Thursday 4 February 2021

Work from home

 I don’t want to be a doom merchant but I’ve been looking at the numbers and I’m slightly worried. The scientists and politicians still seem upbeat, so I hope I’m worrying for nothing. During the first lockdown the daily case numbers fell steadily and the rate of fall increased every day until daily case numbers were into double figures, when the rate slowed down. This time, the rate of fall is already slowing and we are still finding about 20,000 cases a day. We will know in about two weeks if the rate of fall in daily hospital admission starts to slow. It could just be that we are testing more people and that last time we weren’t testing the asymptomatic cases. 

It might not matter. When we have vaccinated the population that will die from Covid, who will care if 20,000 people or more a day are getting Covid? Especially as most of them won’t even know they’ve got it. However, the ONS estimates that only 1.87% of the population has had the virus, which means that there are still millions of people who could fill hospital, needing oxygen, steroids and IV antibiotics. Also, the more people this virus goes through the more chances it gets to mutate into something that is beyond the protection of the vaccine. Then we will be back to square one.

I’m sorry. I shouldn’t have mentioned it. Clap. Clap harder. Find a hero. A statue? A state funeral? What can we do to make ourselves feel better?

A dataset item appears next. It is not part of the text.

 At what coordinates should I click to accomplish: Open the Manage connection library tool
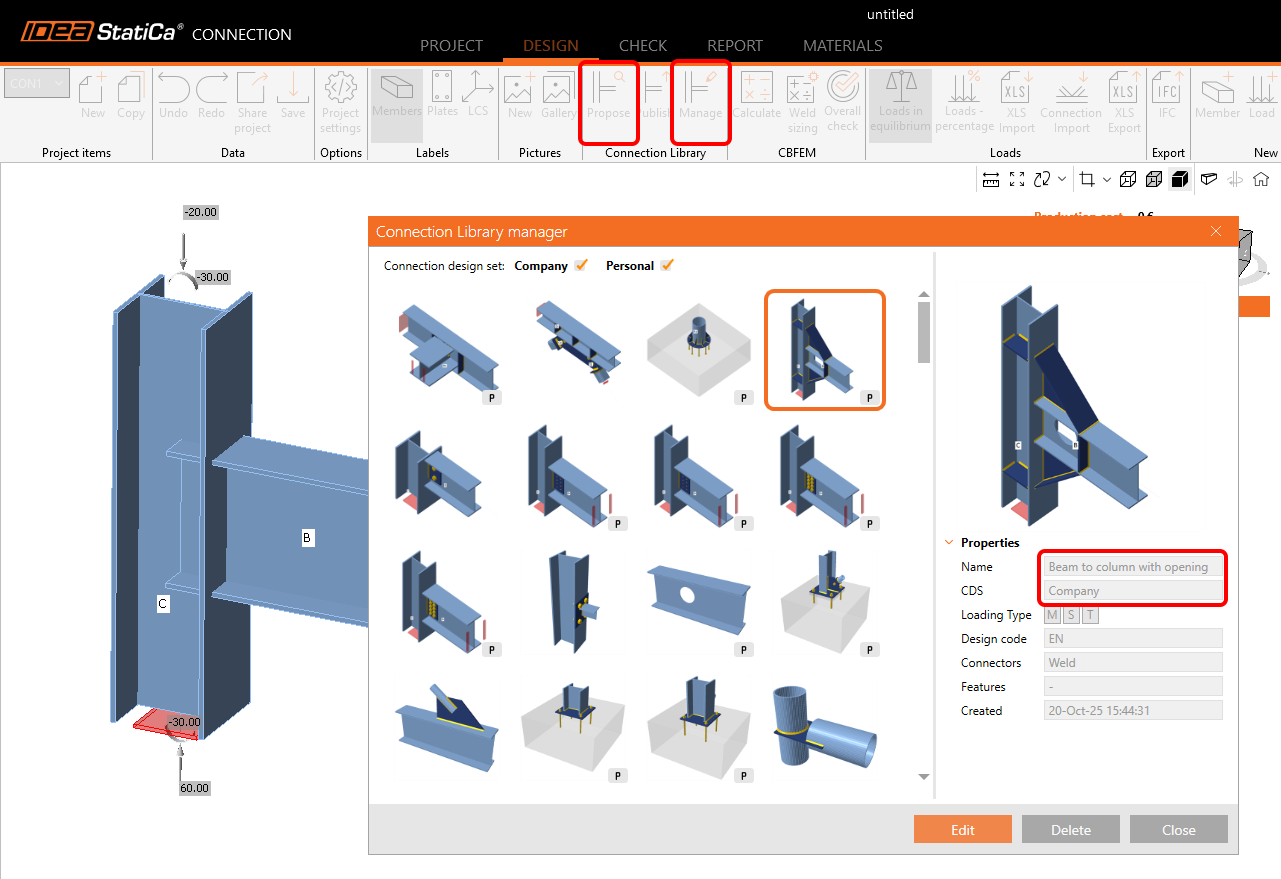click(700, 97)
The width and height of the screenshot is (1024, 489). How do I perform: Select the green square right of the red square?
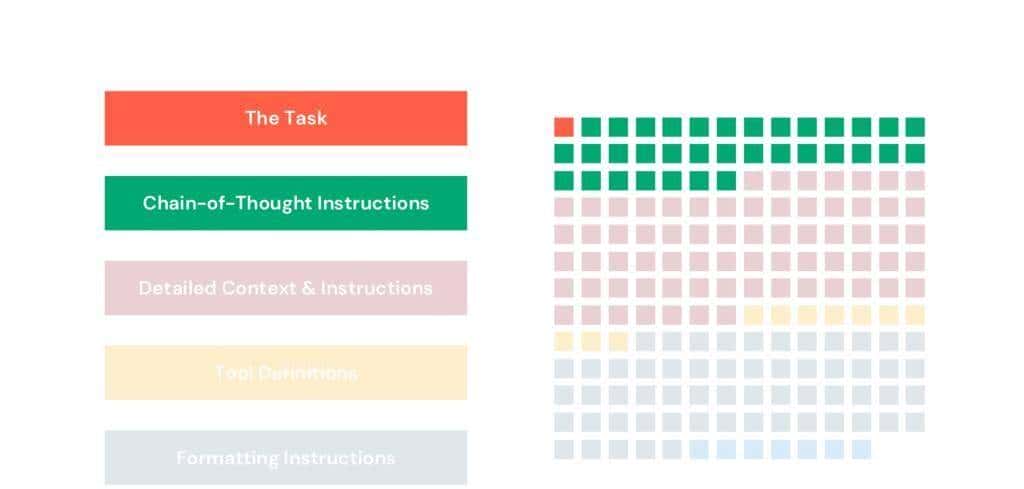pos(591,127)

It would be wrong to blame an individual if my observation proves to be right and we end up in Lockdown 3 for longer or overwhelm the NHS again in another 6 months. However, the guidance to work from home, if you can, seems to have been stretched to suit what people want to do.

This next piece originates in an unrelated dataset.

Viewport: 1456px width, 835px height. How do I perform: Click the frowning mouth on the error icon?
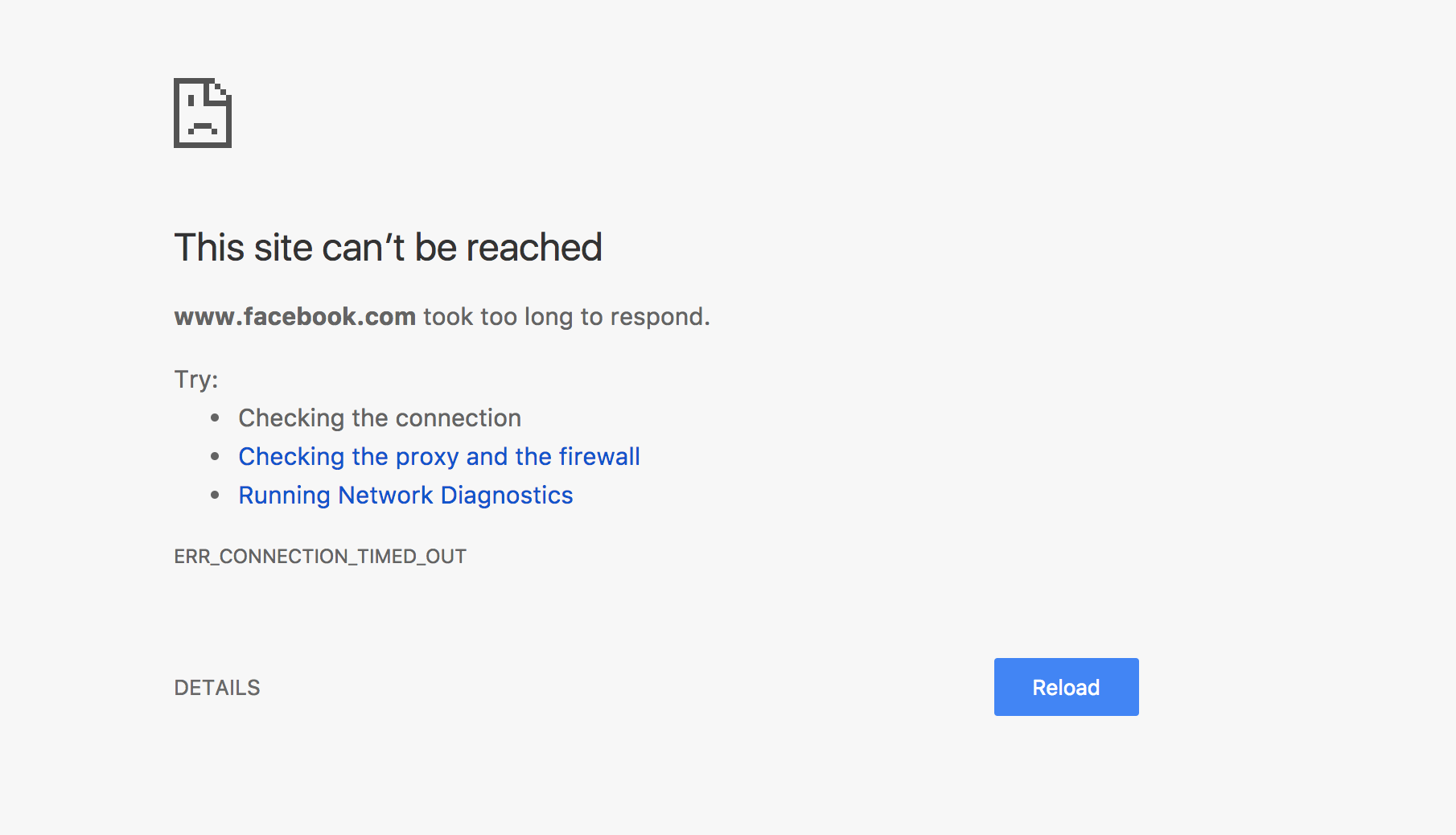203,129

There are jobs you can’t do at home. Jobs that are essential to the running of society that can’t be done at home must continue. You can’t vaccinate the elderly at home, or pack M&S sandwiches into a box. You can’t slaughter a pig or fit a CPAP mask to someone who can’t breathe. You can’t talk a suicidal person down from a bridge or fix the hospital boiler. You can’t put out a fire or keep the internet running. 

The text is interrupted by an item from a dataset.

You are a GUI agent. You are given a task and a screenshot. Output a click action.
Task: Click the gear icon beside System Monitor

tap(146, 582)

You can’t cut hair, or sell curtains, or teach, or act in a play, or run a restaurant or pub from home and these things are not essential. So, the government has asked us not to. Oh wait. Sorry. Teach. That’s a tricky one. Of course you can teach from home because it is essential but we know you can’t so you need to teach and not teach from home, oh and have some children in school because not everyone can learn at home.



It might be because of being asked to do the impossible that I’m beginning to get a bit twitchy about the people who are using the excuse of, ‘if you can,’ to go into the office. 

“Yes I’m in the office for three days a week because working from home is just horrible. I hate it.”

“We need our staff in the office because we don’t trust them to work from home.”

Honestly, if your work is all done on a computer that it can be done from home. It’s not easy or nice but it’s possible.  

Oh dear. I am grumpy today. Sorry. Stop. Think of heroes. Clap. Build a statue!